Because of a great professor, I've gotten to use Scala instead of Java for my Advanced Data Structures and Analysis class this semester. He warned me I'd be on my own, and that provided materials would be in Java. I thought this would be simple because of Scala's interoperability with Java, and I was right.

For our last assignment, we were given the skeleton of a spreadsheet application, the GUI and some of the logic. We had to build the calculator that would parse expressions in the spreadsheet and find cycles in them. I became worried when I realized that my Calculator class, written in Scala, would require the SpreadSheet class, written in Java, and vice-versa. (I'm not claiming this is a good design, by the way. Between reusing an earlier calculator written in the class and not writing the GUI, the recursive requirements seemed the easiest way.)

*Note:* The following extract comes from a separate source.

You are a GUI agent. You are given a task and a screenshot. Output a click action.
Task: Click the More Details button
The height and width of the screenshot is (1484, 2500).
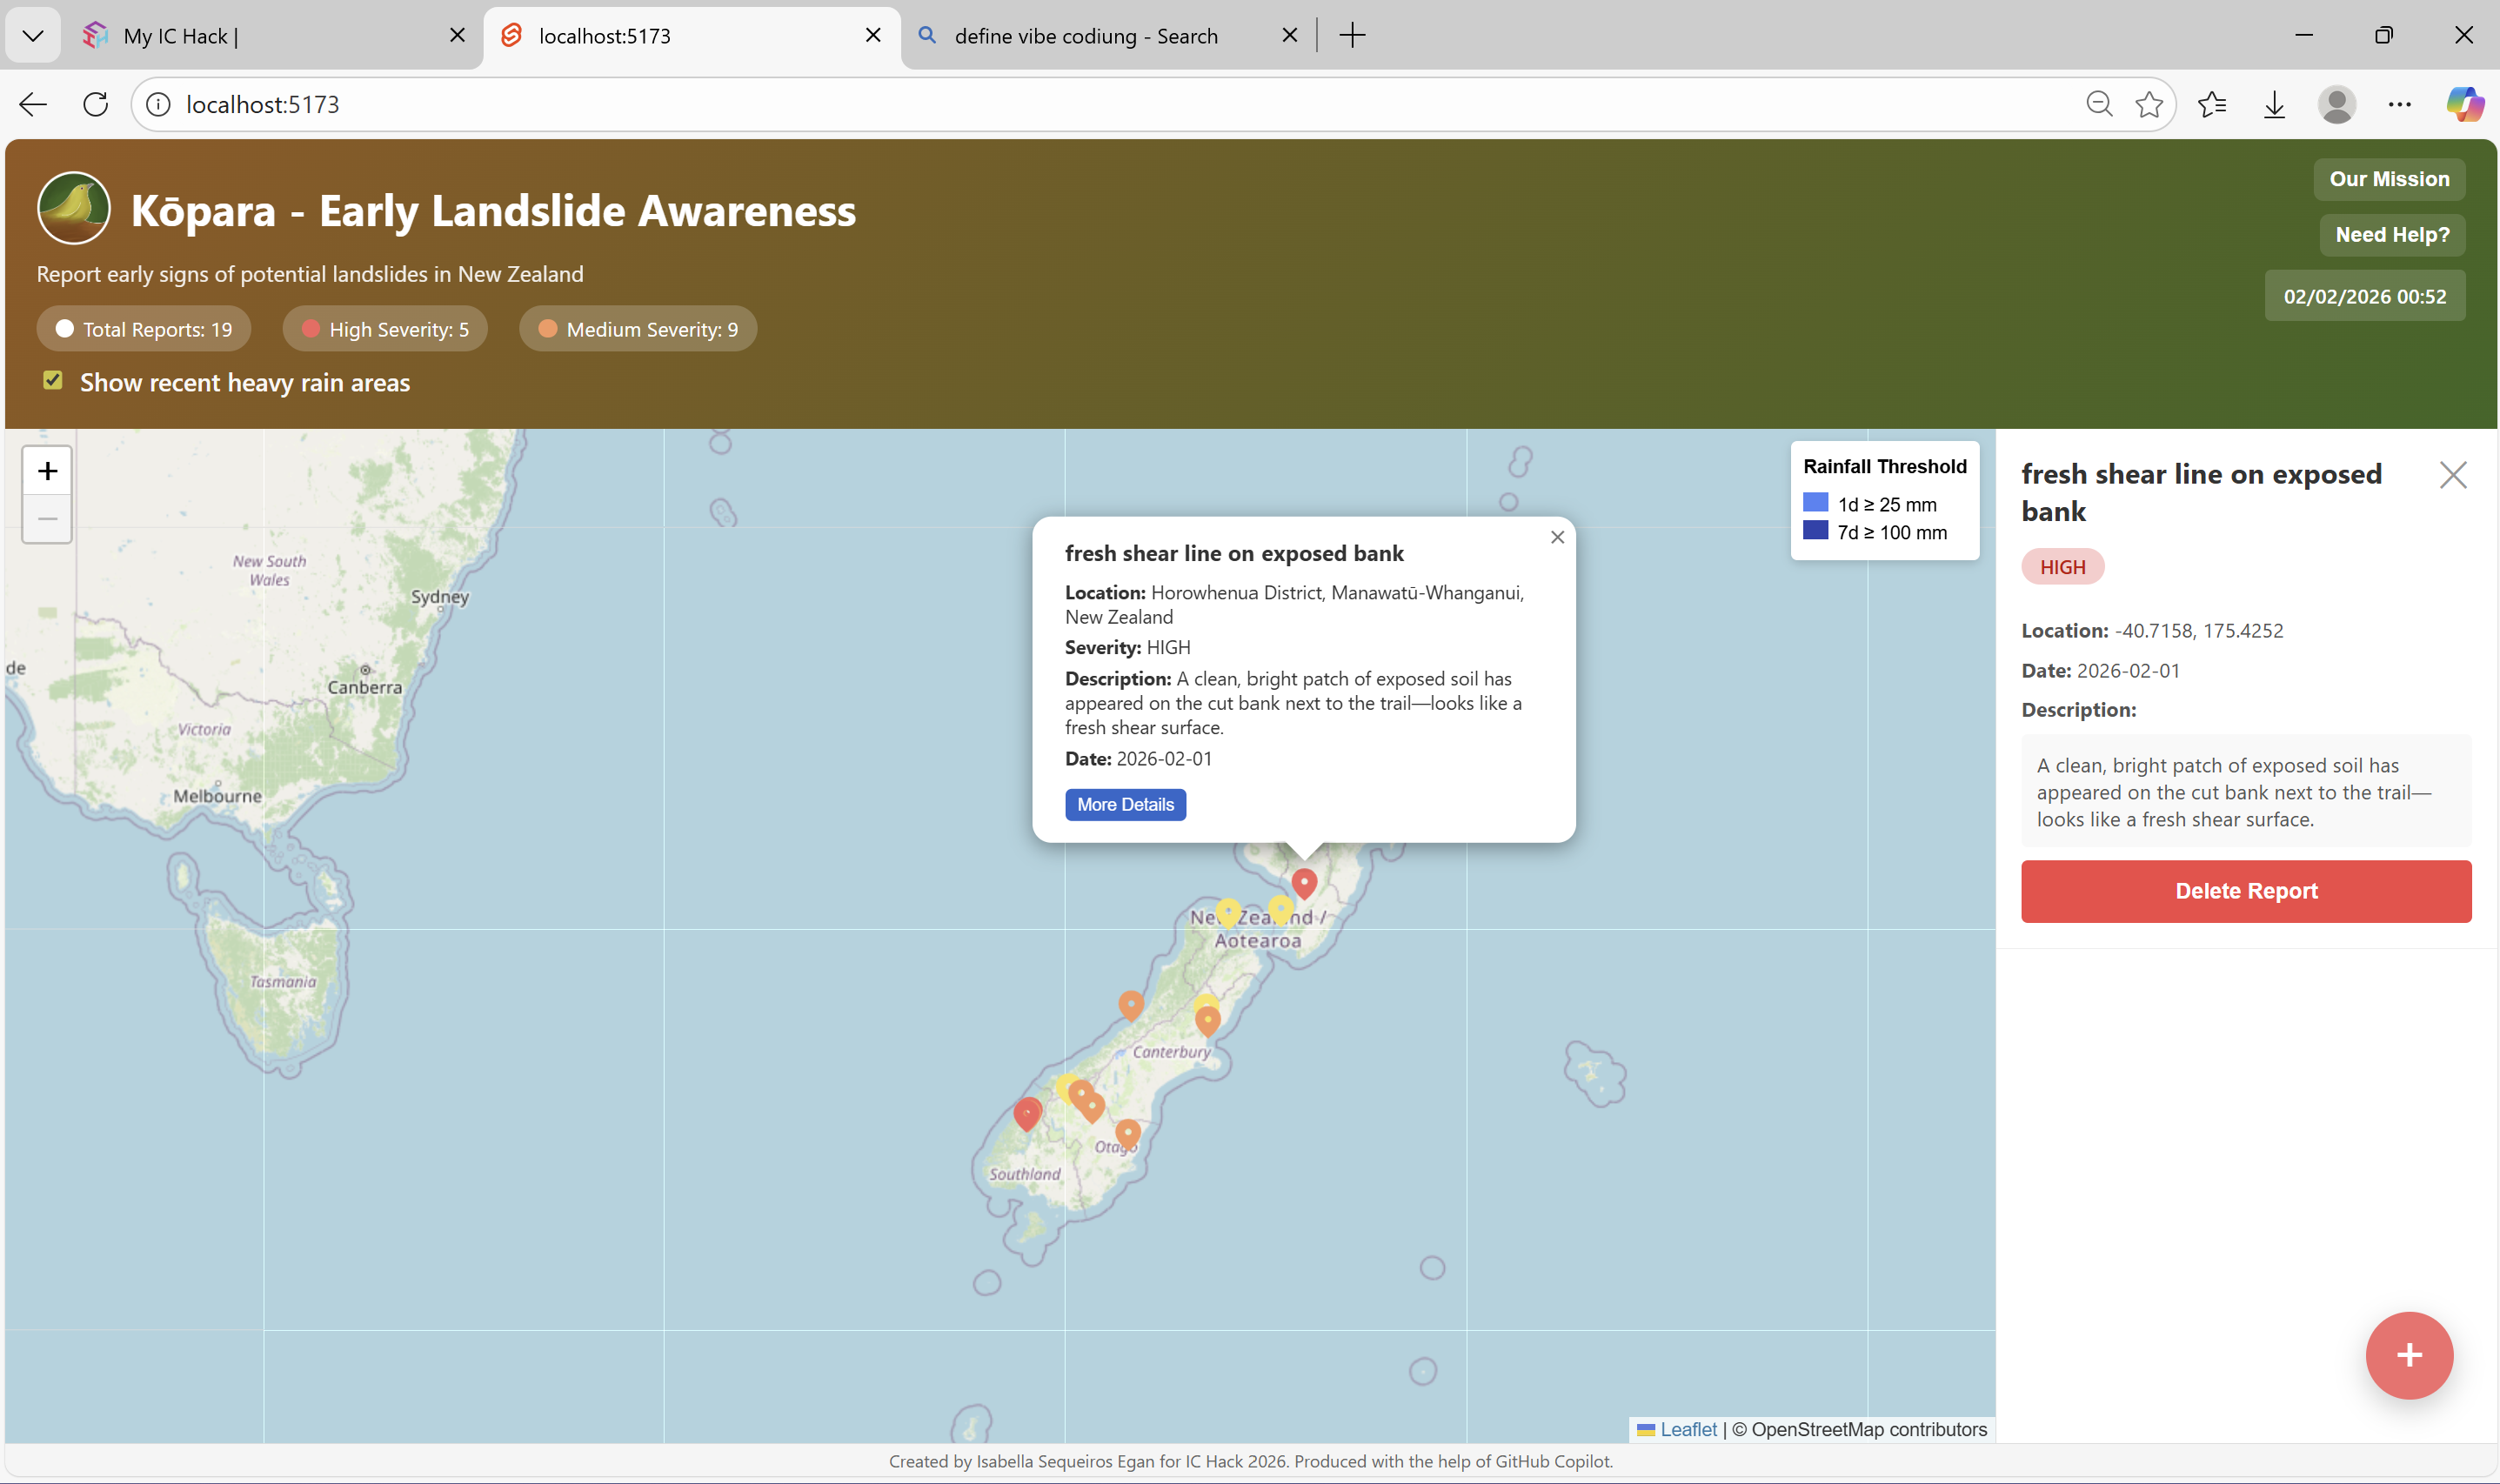1125,805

I'd used Java classes already compiled as bytecode before, but never had to compile Java classes requiring my Scala code. It ended up being much easier than I expected.

From my Ant build.xml:

<target name="build" depends="prepare" description="Build source">
  <scalac srcdir="${path.src}" destdir="${path.build}">
    <classpath refid="build.classpath"/>
  </scalac>
  <javac srcdir="${path.src}" destdir="${path.build}">
    <classpath refid="build.classpath"/>
  </javac>
</target>

You can see that Scala code is compiled first. When I run ant build, though, I see this:

build:
   [scalac] Compiling 1 scala and 3 java source files to CMSC420/project4/build
    [javac] Compiling 3 source files to CMSC420/project4/build

scalac is not actually compiling the Java files, though, as you can easily test.

cnixon:(git)School[master]/CMSC420/project4/src$ scalac -verbose *.scala *.java
# ... tons of output elided
[parsing Calculator.scala]
[parsing CycleFoundException.java]
[parsing SpreadSheet.java]
[parsing SpreadSheetException.java]

When scalac parses the Scala code, it also parses the Java code, allowing the compiler to know what classes from Java will be available, even though they currently aren't.